**BRANO FORNITO:**
===

Si pensi, al riguardo, anche al deturpamento della zona Santo Stefano di Ferrara: a marzo 2019 (ultimi mesi della Giunta Tagliani) venne inaugurato il Parcheggio Multipiano in Contrada Borgoricco. Un affronto al centro storico, trasformato – nel suo cuore – in raccoglitore di auto, con conseguente congestione di certe vie e aumento dell’inquinamento. Il tutto, per incrementare i consumi in centro. E il vicino Mercato di S. Stefano diventerà l’ennesimo spazio comune assegnato a commercianti privati. Un’alternativa? Trasformare sia il Multipiano sia il Mercato in un grande polo artistico-culturale con sale mostre, sale conferenze (Ferrara non ne ha di ampie in centro), libreria, biblioteca, saletta concerti. Tutto questo discorso sul “diritto alla città negato” pone anche la questione della mancanza di un grande soggetto politico che connetta – a mo’ di rete – tra loro e con le istituzioni, i vari movimenti di protesta e di alternativa (in questi anni, oltre al sopracitato gruppo a difesa di piazza Ariostea, si pensi, ad esempio, a “Save the Park” e al Comitato “Per un giardino verde”). Per immaginare Ferrara come città della cura e dei diritti, non mangificio sempre più lottizzabile e classista. «Il nostro comune – scriveva Toni Negri [8] – non è il nostro fondamento, è la nostra produzione, la nostra invenzione continuamente ricominciata. “Noi”: è il nome di un orizzonte, il nome di un divenire. Il comune ci è davanti, sempre, è un progredire. Noi siamo questo comune: fare, produrre, partecipare, muoversi, dividere, circolare, arricchire, inventare, rilanciare».
[1] D. Harvey, Il diritto alla città, 2008 In Il capitalismo contro il diritto alla città, 2016.
[2] C. Di Francesco, Beni pubblici patrimoniali tra conservazione e gestione, in Spazi pubblici, usi privati. Per una rinnovata tutela dei beni comuni, a cura di Lucia Bonazzi, La Carmelina – Italia Nostra-Sezione di Ferrara, 2025.
[3] B. Leclercq, La misura giusta, tradotto per Internazionale del 20 giugno 2025.
[4] A. Alietti, L’abitare studentesco tra diritto allo studio e la città campus. Riflessioni sul caso ferrarese, in Annuario Socio-Economico Ferrarese 2025. Politiche urbane. Spazio, tempo, territorio, C.D.S. Cultura Edizioni, Ferrara, 2025.
[5] In A. Alietti, idem.
[6] C. Vespasiano, Voci dal quartiere: studenti e residenti a confronto, in Annuario Socio-Economico Ferrarese 2025, idem.
[7] M. Hardt, T. Negri, Assemblea, Ponte alle Grazie, 2018.
[8] T. Negri, Inventare il comune, DeriveApprodi, 2012.

===

**RECORD FORNITI:**
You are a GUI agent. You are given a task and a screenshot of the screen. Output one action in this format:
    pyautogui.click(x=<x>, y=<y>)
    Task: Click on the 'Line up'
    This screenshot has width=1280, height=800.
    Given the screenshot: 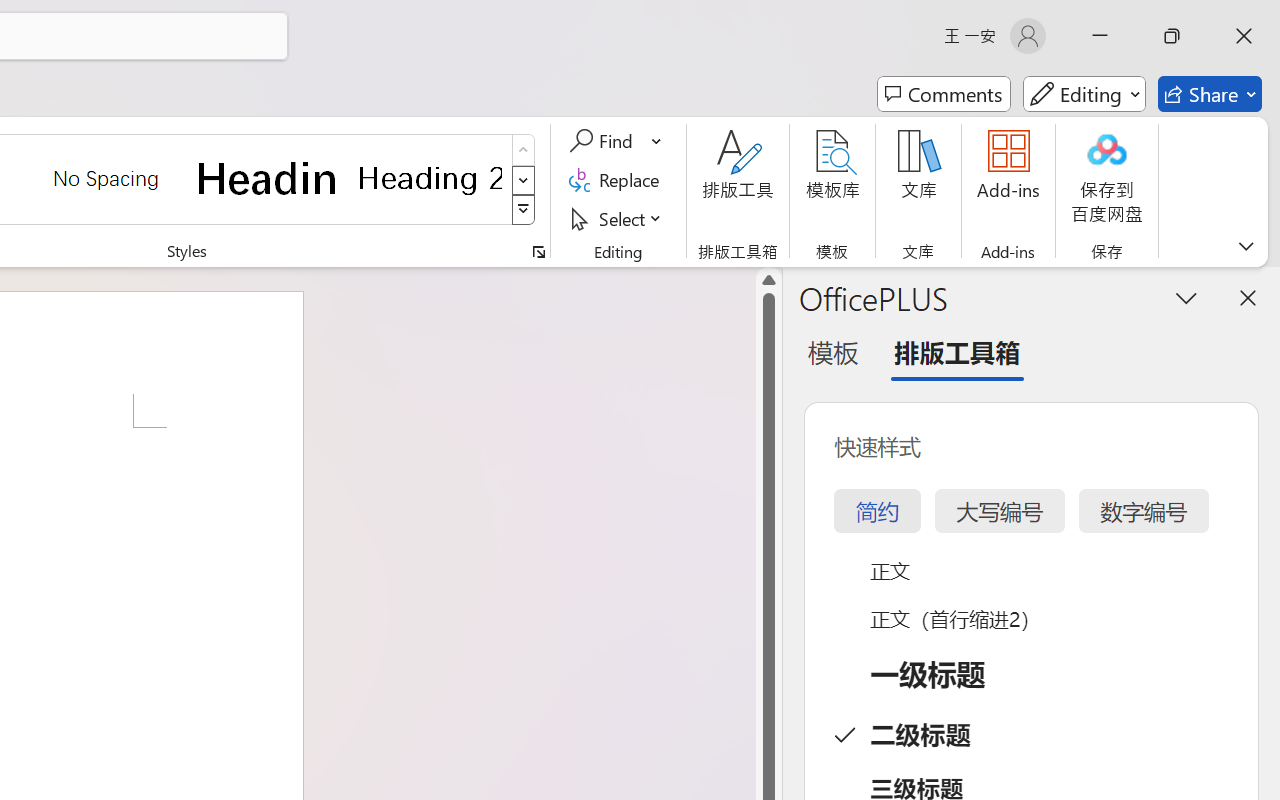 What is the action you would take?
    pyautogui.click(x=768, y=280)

===

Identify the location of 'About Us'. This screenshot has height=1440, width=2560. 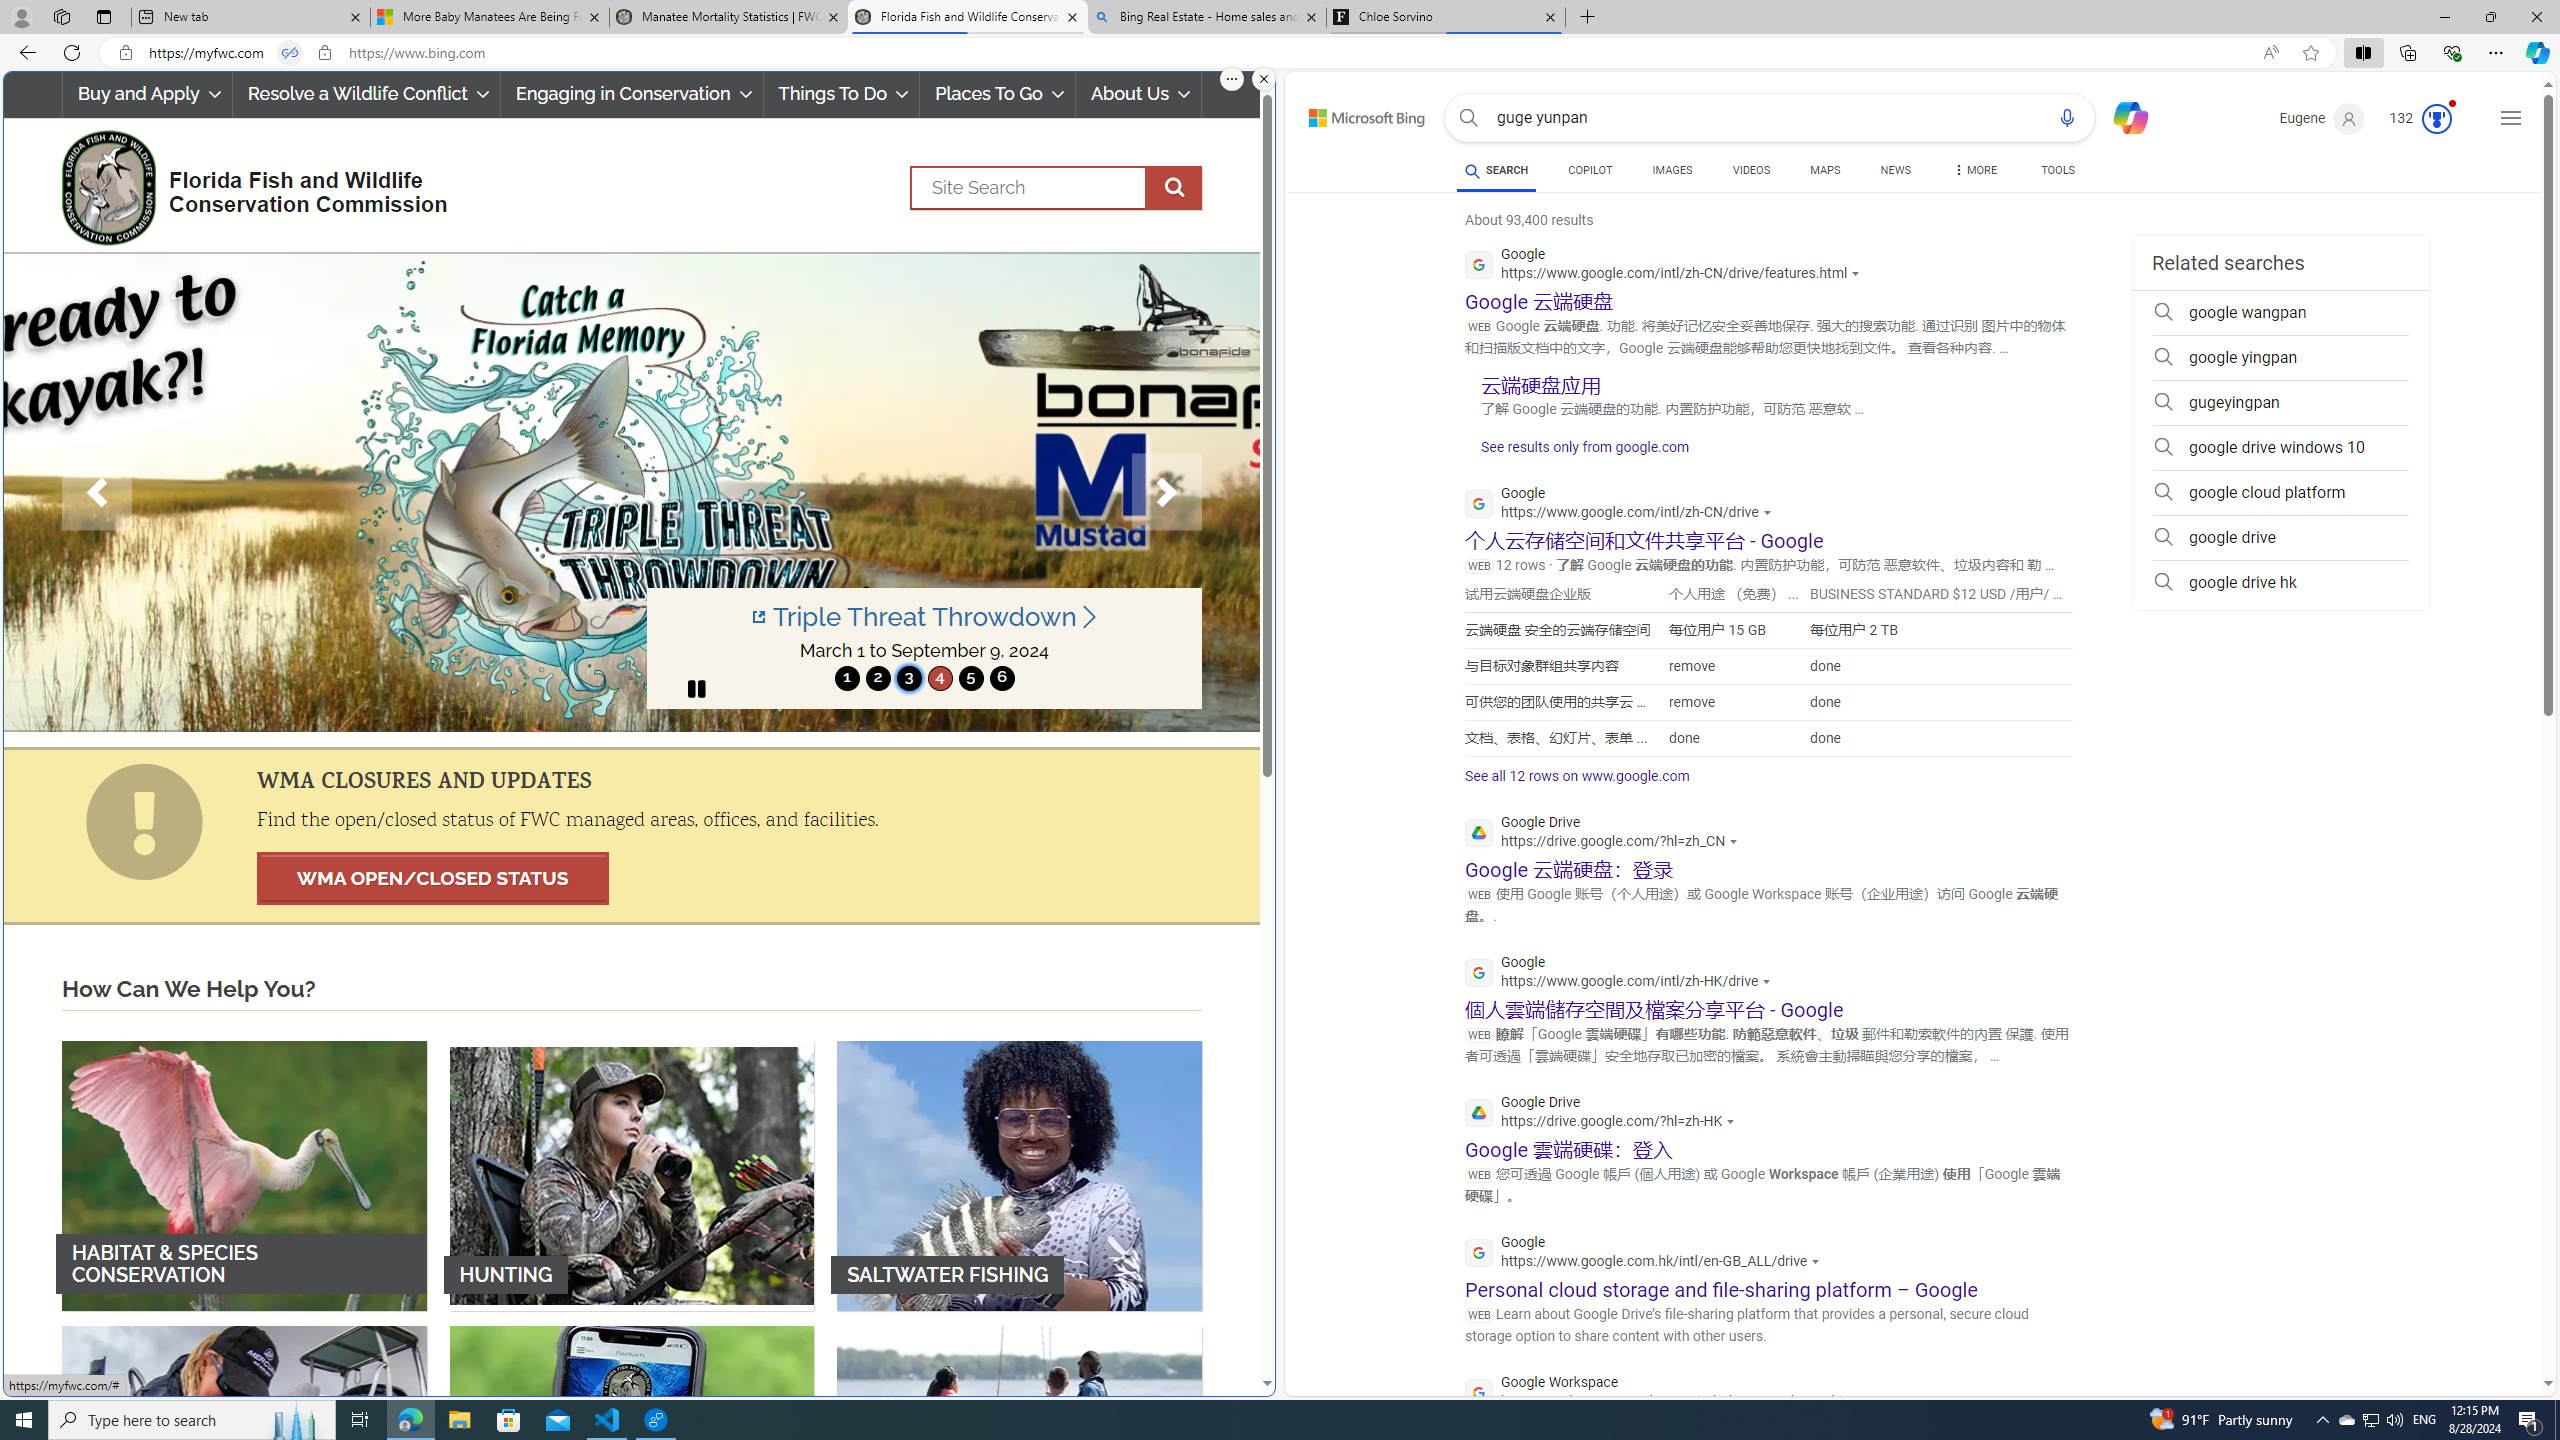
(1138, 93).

===

**COSA FARE:**
1 > Secondo il brano, quando venne inaugurato il Parcheggio Multipiano in Contrada Borgoricco?
2 > Riporta dal brano tutto il testo che va da "[1] D. Harvey, Il" fino a "Ferrarese 2025, idem.".

**RISPOSTE NUMERATE:**
1 > A marzo 2019, negli ultimi mesi della Giunta Tagliani.

2 >
[1] D. Harvey, Il diritto alla città, 2008 In Il capitalismo contro il diritto alla città, 2016.
[2] C. Di Francesco, Beni pubblici patrimoniali tra conservazione e gestione, in Spazi pubblici, usi privati. Per una rinnovata tutela dei beni comuni, a cura di Lucia Bonazzi, La Carmelina – Italia Nostra-Sezione di Ferrara, 2025.
[3] B. Leclercq, La misura giusta, tradotto per Internazionale del 20 giugno 2025.
[4] A. Alietti, L’abitare studentesco tra diritto allo studio e la città campus. Riflessioni sul caso ferrarese, in Annuario Socio-Economico Ferrarese 2025. Politiche urbane. Spazio, tempo, territorio, C.D.S. Cultura Edizioni, Ferrara, 2025.
[5] In A. Alietti, idem.
[6] C. Vespasiano, Voci dal quartiere: studenti e residenti a confronto, in Annuario Socio-Economico Ferrarese 2025, idem.